Supplied information Block Start

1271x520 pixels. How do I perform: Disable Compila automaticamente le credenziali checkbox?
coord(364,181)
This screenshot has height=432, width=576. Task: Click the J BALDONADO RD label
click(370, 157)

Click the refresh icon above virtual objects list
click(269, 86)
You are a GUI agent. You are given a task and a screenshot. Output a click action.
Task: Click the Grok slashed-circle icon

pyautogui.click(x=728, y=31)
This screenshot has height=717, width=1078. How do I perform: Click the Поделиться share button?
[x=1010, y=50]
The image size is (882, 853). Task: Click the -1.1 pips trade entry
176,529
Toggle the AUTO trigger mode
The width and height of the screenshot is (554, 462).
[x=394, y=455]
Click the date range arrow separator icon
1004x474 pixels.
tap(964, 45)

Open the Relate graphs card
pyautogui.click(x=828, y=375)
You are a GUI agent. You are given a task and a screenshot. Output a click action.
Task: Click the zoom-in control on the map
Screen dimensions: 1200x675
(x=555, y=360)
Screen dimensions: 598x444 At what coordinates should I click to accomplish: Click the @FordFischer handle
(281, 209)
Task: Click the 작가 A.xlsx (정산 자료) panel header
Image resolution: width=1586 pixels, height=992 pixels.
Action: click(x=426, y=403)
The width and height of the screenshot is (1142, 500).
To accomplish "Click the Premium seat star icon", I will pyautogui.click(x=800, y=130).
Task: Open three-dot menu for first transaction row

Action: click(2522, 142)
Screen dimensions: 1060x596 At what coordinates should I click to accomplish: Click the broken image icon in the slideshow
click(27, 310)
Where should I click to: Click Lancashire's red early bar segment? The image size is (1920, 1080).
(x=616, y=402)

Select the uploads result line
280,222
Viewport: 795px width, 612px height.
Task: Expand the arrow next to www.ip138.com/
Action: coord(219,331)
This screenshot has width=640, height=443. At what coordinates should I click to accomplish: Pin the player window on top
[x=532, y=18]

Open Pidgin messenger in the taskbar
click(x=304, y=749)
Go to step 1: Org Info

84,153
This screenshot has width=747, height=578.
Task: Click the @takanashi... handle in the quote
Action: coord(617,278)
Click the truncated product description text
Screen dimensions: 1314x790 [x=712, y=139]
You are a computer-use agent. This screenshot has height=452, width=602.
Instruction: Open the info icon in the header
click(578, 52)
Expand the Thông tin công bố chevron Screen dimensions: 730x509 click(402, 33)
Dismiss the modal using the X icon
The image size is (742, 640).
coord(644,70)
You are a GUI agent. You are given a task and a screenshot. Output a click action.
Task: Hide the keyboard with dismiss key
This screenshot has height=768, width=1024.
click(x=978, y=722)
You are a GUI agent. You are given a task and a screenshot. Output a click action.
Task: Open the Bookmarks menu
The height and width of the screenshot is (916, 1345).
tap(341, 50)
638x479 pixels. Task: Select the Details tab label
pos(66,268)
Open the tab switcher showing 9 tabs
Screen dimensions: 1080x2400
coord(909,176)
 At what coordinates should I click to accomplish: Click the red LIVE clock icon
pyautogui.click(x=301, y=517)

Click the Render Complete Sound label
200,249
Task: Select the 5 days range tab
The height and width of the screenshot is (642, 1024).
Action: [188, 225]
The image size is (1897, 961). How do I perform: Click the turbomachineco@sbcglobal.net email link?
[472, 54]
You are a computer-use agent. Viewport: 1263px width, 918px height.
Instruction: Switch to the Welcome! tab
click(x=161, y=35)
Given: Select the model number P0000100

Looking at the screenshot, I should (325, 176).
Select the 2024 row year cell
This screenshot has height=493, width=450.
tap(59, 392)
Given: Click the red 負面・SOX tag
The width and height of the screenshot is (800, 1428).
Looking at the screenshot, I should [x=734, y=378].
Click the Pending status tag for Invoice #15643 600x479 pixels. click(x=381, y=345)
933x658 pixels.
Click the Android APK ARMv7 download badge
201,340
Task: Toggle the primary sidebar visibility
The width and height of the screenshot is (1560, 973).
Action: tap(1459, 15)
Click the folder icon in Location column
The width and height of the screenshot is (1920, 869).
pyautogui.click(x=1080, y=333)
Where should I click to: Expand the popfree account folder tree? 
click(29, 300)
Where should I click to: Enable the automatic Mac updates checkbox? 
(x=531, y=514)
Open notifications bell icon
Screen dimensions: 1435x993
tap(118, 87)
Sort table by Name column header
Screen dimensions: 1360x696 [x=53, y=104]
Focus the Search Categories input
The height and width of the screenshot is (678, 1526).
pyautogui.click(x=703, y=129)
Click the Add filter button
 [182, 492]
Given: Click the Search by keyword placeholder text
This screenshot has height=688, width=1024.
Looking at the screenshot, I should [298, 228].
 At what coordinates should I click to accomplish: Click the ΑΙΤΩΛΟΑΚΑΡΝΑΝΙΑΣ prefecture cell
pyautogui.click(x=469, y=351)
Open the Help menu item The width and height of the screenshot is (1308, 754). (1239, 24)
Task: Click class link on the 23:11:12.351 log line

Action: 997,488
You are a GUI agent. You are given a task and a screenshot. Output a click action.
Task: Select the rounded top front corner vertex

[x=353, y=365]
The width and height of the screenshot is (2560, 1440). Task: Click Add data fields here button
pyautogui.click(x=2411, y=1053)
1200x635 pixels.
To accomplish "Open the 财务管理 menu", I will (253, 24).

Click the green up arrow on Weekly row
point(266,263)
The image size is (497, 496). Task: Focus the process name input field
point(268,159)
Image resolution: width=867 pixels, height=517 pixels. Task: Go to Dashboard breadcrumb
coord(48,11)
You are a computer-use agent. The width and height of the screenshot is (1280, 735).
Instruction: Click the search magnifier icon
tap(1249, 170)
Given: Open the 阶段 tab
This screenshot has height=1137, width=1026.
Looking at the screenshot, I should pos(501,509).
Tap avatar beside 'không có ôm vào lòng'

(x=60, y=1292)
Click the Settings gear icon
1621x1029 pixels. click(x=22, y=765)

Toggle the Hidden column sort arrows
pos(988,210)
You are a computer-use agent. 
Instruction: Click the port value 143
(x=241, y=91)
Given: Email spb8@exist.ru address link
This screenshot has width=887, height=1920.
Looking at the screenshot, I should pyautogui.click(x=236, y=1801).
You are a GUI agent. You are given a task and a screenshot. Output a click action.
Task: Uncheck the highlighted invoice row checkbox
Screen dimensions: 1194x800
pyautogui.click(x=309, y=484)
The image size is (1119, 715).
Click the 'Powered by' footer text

Supplied information Block End

Task :: The output should match the records above exactly, line for line.

Solution to this problem ::
1271x520 pixels. How do I perform: Disable Compila automaticamente le credenziali checkbox?
coord(364,181)
This screenshot has height=432, width=576. Task: Click the J BALDONADO RD label
click(370, 157)

Click the refresh icon above virtual objects list
click(269, 86)
You are a GUI agent. You are given a task and a screenshot. Output a click action.
Task: Click the Grok slashed-circle icon

pyautogui.click(x=728, y=31)
This screenshot has height=717, width=1078. How do I perform: Click the Поделиться share button?
[x=1010, y=50]
The image size is (882, 853). Task: Click the -1.1 pips trade entry
176,529
Toggle the AUTO trigger mode
The width and height of the screenshot is (554, 462).
[x=394, y=455]
Click the date range arrow separator icon
1004x474 pixels.
tap(964, 45)

Open the Relate graphs card
pyautogui.click(x=828, y=375)
You are a GUI agent. You are given a task and a screenshot. Output a click action.
Task: Click the zoom-in control on the map
Screen dimensions: 1200x675
(x=555, y=360)
Screen dimensions: 598x444 At what coordinates should I click to accomplish: Click the @FordFischer handle
(281, 209)
Task: Click the 작가 A.xlsx (정산 자료) panel header
Image resolution: width=1586 pixels, height=992 pixels.
Action: click(x=426, y=403)
The width and height of the screenshot is (1142, 500).
To accomplish "Click the Premium seat star icon", I will pyautogui.click(x=800, y=130).
Task: Open three-dot menu for first transaction row

Action: click(2522, 142)
Screen dimensions: 1060x596 At what coordinates should I click to accomplish: Click the broken image icon in the slideshow
click(27, 310)
Where should I click to: Click Lancashire's red early bar segment? The image size is (1920, 1080).
(x=616, y=402)

Select the uploads result line
280,222
Viewport: 795px width, 612px height.
Task: Expand the arrow next to www.ip138.com/
Action: coord(219,331)
This screenshot has width=640, height=443. At what coordinates should I click to accomplish: Pin the player window on top
[x=532, y=18]

Open Pidgin messenger in the taskbar
click(x=304, y=749)
Go to step 1: Org Info

84,153
This screenshot has width=747, height=578.
Task: Click the @takanashi... handle in the quote
Action: coord(617,278)
Click the truncated product description text
Screen dimensions: 1314x790 [x=712, y=139]
You are a computer-use agent. This screenshot has height=452, width=602.
Instruction: Open the info icon in the header
click(578, 52)
Expand the Thông tin công bố chevron Screen dimensions: 730x509 click(402, 33)
Dismiss the modal using the X icon
The image size is (742, 640).
coord(644,70)
You are a GUI agent. You are given a task and a screenshot. Output a click action.
Task: Hide the keyboard with dismiss key
This screenshot has height=768, width=1024.
click(x=978, y=722)
You are a GUI agent. You are given a task and a screenshot. Output a click action.
Task: Open the Bookmarks menu
The height and width of the screenshot is (916, 1345).
tap(341, 50)
638x479 pixels. Task: Select the Details tab label
pos(66,268)
Open the tab switcher showing 9 tabs
Screen dimensions: 1080x2400
coord(909,176)
 At what coordinates should I click to accomplish: Click the red LIVE clock icon
pyautogui.click(x=301, y=517)

Click the Render Complete Sound label
200,249
Task: Select the 5 days range tab
The height and width of the screenshot is (642, 1024).
Action: [188, 225]
The image size is (1897, 961). How do I perform: Click the turbomachineco@sbcglobal.net email link?
[472, 54]
You are a computer-use agent. Viewport: 1263px width, 918px height.
Instruction: Switch to the Welcome! tab
click(x=161, y=35)
Given: Select the model number P0000100

Looking at the screenshot, I should (325, 176).
Select the 2024 row year cell
This screenshot has height=493, width=450.
tap(59, 392)
Given: Click the red 負面・SOX tag
The width and height of the screenshot is (800, 1428).
Looking at the screenshot, I should [x=734, y=378].
Click the Pending status tag for Invoice #15643 600x479 pixels. click(x=381, y=345)
933x658 pixels.
Click the Android APK ARMv7 download badge
201,340
Task: Toggle the primary sidebar visibility
The width and height of the screenshot is (1560, 973).
Action: tap(1459, 15)
Click the folder icon in Location column
The width and height of the screenshot is (1920, 869).
pyautogui.click(x=1080, y=333)
Where should I click to: Expand the popfree account folder tree? 
click(29, 300)
Where should I click to: Enable the automatic Mac updates checkbox? 
(x=531, y=514)
Open notifications bell icon
Screen dimensions: 1435x993
tap(118, 87)
Sort table by Name column header
Screen dimensions: 1360x696 [x=53, y=104]
Focus the Search Categories input
The height and width of the screenshot is (678, 1526).
pyautogui.click(x=703, y=129)
Click the Add filter button
 [182, 492]
Given: Click the Search by keyword placeholder text
This screenshot has height=688, width=1024.
Looking at the screenshot, I should [298, 228].
 At what coordinates should I click to accomplish: Click the ΑΙΤΩΛΟΑΚΑΡΝΑΝΙΑΣ prefecture cell
pyautogui.click(x=469, y=351)
Open the Help menu item The width and height of the screenshot is (1308, 754). (1239, 24)
Task: Click class link on the 23:11:12.351 log line

Action: 997,488
You are a GUI agent. You are given a task and a screenshot. Output a click action.
Task: Select the rounded top front corner vertex

[x=353, y=365]
The width and height of the screenshot is (2560, 1440). Task: Click Add data fields here button
pyautogui.click(x=2411, y=1053)
1200x635 pixels.
To accomplish "Open the 财务管理 menu", I will (253, 24).

Click the green up arrow on Weekly row
point(266,263)
The image size is (497, 496). Task: Focus the process name input field
point(268,159)
Image resolution: width=867 pixels, height=517 pixels. Task: Go to Dashboard breadcrumb
coord(48,11)
You are a computer-use agent. The width and height of the screenshot is (1280, 735).
Instruction: Click the search magnifier icon
tap(1249, 170)
Given: Open the 阶段 tab
This screenshot has height=1137, width=1026.
Looking at the screenshot, I should pos(501,509).
Tap avatar beside 'không có ôm vào lòng'

(x=60, y=1292)
Click the Settings gear icon
1621x1029 pixels. click(x=22, y=765)

Toggle the Hidden column sort arrows
pos(988,210)
You are a computer-use agent. 
Instruction: Click the port value 143
(x=241, y=91)
Given: Email spb8@exist.ru address link
This screenshot has width=887, height=1920.
Looking at the screenshot, I should pyautogui.click(x=236, y=1801).
You are a GUI agent. You are given a task and a screenshot. Output a click action.
Task: Uncheck the highlighted invoice row checkbox
Screen dimensions: 1194x800
pyautogui.click(x=309, y=484)
The image size is (1119, 715).
Click the 'Powered by' footer text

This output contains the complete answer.